Milligan accepted a position as manager at Lyford Coop Gin in 2001. In 2003, Lyford ginned 34,534 bales, more than any gin in the Rio Grande Valley. He also ginned the first bale in the nation that year, and this past year was the best year ever at 53,503 bales.

“It is obvious that Gerald Miligan is a jack of all trades, a family man, and a self-motivator, result oriented and much more,” said Stoney Jackson, executive director of the Texas Agricultural Cooperative Trust. “He is an accomplished individual. Winning awards for him doesn’t come often, but when they do, they are big ones. In fact, he may be the only person ever to win both the TACC Cooperative Ginner of the Year, and the Oklahoma Ginner of the Year awards,” concluded Jackson.

Humberto Vela

Humberto Vela receiving his Distinguished Service award.

This year’s Distinguished Service award was presented to Humberto Vela. He taught school from 1965 to 1971, teaching World, U.S. and Texas History as well as World Geography.

“In whatever business he has been in, agriculture and his farm have always been a part of it,” remarked Charlie McQuae. After received a college degree in History and Government, with an emphasis in pre-law, Vela took a job as assistant ginner and scale man at the local cotton gin and grain elevator. After working in the gin for 10 years, he took on a new profession, and for the next six years he taught school. Realizing the teaching profession did not pay well, he bought and operated a service station. After running the service station for four years, a local independent trucking contractor approached him about working in the trucking business.

The day before Vela was to report to duty at his new job, the owner of the trucking firm died, leaving behind a contract to haul sugarcane from the field to the sugar mill. Although new to the company, Vela was asked to assume total responsibility on behalf of the trucking company to fulfill the obligation of hauling the entire sugarcane crop. Jack Nelson, the CEO of Rio Grande Valley Sugar Growers approached Vela about coming to work for the coop on a full-time basis as transportation supervisor. Vela has spent 31 years at the coop advancing from total transportation responsibilities to becoming harvesting and transportation superintendent for eight years and the last 20 years as director of personnel and public relations.
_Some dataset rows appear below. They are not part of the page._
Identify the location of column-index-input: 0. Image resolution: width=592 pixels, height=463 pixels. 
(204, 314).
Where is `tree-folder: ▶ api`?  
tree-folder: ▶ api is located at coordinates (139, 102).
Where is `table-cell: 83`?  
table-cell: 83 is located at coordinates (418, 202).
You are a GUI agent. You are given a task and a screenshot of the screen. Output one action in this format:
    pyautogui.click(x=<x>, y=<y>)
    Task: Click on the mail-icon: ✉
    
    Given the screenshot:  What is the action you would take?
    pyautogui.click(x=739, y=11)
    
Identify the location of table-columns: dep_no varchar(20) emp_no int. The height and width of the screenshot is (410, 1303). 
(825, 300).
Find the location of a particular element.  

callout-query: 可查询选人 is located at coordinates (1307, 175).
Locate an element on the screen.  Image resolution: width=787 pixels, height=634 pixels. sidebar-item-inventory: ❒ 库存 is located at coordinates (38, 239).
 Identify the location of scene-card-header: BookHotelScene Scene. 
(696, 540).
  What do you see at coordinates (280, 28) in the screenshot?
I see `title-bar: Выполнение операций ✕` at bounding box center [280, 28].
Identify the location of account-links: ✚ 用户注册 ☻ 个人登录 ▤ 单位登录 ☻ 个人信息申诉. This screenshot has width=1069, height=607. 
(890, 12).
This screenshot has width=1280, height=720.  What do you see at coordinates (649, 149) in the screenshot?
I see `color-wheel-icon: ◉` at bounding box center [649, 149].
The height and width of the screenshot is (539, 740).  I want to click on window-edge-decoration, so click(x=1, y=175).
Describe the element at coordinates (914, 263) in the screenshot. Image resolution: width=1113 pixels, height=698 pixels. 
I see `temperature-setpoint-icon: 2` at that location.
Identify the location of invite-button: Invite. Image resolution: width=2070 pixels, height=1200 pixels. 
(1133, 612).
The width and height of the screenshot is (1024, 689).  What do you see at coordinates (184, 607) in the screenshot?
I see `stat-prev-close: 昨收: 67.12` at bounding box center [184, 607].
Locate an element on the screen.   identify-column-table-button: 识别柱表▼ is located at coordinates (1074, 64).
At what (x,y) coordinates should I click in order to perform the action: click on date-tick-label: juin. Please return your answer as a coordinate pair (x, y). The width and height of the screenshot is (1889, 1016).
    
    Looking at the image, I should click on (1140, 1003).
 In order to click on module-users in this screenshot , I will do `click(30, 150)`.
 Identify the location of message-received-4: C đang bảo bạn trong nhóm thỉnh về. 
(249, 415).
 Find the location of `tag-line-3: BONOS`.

“In 1998, Vela was elected to serve as the Texas Agricultural Cooperative Council president. Since that time, he continues to provide great support and leadership to coop direction in the state,” McQuhae said.

According to Vela, one of the greatest highlights in his career came in 2000 when he was asked to accompany Texas Agriculture Commissioner Susan Combs on a trade mission to South America. For two weeks, he traveled with the commissioner to Brazil, Argentina, Chile and Peru.